Overall, the final rule will implement the proposed provisions as is with some targeted minor modifications in response to the feedback received to its consultation. The key provisions of the new rule are briefly summarized below; for detailed, comprehensive information, please refer to the enclosed legal document.
(1) Registration requirement: The new rule will require SBSEFs to register with the Commission via new form SBSEF. It is worth noting in this context that SBSEFs that only offer a platform for trading security-based swaps (SBS) will not have to be additionally registered as an exchange. Also, registered SBS clearing agencies that „only“ engage in certain matching and execution functions will also be exempt from the SFSEF registration requirement.
(2) Trade execution obligations: The new rule implements new trade execution rules for SBS which require the use of mandatory execution methods such as an order book or, in conjunction with it, a Request for Quotation (RFQ) system. Also, the new rule stipulates that an SBS transaction should be executed on an SBS exchange or SBSEF after the SEC’s determination that the SBS requires clearing or 30 days after a Made-Available-to-Trade (MAT) determination submission or certification for that SBS is approved or certified.
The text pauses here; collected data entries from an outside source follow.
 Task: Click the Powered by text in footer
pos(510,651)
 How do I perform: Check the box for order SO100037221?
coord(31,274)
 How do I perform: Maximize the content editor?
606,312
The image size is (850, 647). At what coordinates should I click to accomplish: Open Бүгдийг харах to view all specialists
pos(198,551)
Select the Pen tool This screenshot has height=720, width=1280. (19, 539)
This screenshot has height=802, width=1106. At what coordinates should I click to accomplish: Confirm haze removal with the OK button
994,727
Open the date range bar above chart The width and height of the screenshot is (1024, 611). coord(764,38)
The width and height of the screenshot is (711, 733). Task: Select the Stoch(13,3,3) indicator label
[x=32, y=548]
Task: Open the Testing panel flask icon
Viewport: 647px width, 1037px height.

Certain SBS are also exempt from the trade execution requirement such as SBS transactions within a package transaction involving bond issuance in a primary market or SBS transactions between eligible affiliate counterparties.
(3) Implementation of core principles set out in Section 3D(d) of the Exchange Act: To provide sufficient safeguards for swap participants and oversight for the regulator, SBSEFs will be required to implement the core principles of the Exchange Act which include a wide array of requirements, ranging from recordkeeping obligations for all key activities performed by the SBSEF, to the creation of policies and procedures to prevent and mitigate conflicts of interest, to the maintenance of adequate financial resources to ensure compliance with the new rules and cover costs for a one year operating period – at the least. Other important core principles include the requirement to adopt policies and procedures for system integrity, including the creation of backup facilities and disaster recovery plans, the adherence to compliance and enforcement obligations, or the prevention of fraud by only allowing SBS to be traded that are „not readily susceptible to manipulation“.
(4) Oversight requirements for SBS transactions: The new rule stipulates that SBSEFs are responsible for actively overseeing trading to prevent manipulation, price distortion, and any disruptions in the delivery or settlement process. They must also regularly and promptly disclose essential trading information like prices, trading volume, and other relevant data regarding SBS transactions. This information must be made publicly available via the „Daily Market Data Report“ on their websites.
(5) Appointment of a chief compliance officer (CCO) and adoption of corresponding reporting procedures: In an effort to ensure that an SBSEF complies with all the requirements implemented via the new regulatory regime, it must appoint a CCO to oversee compliance. The CCO will also be responsible for submitting an annual compliance report to the SEC and to address and resolve material conflicts of interest „that may arise in consultation with the governing board or the senior officers of the SBSEF“.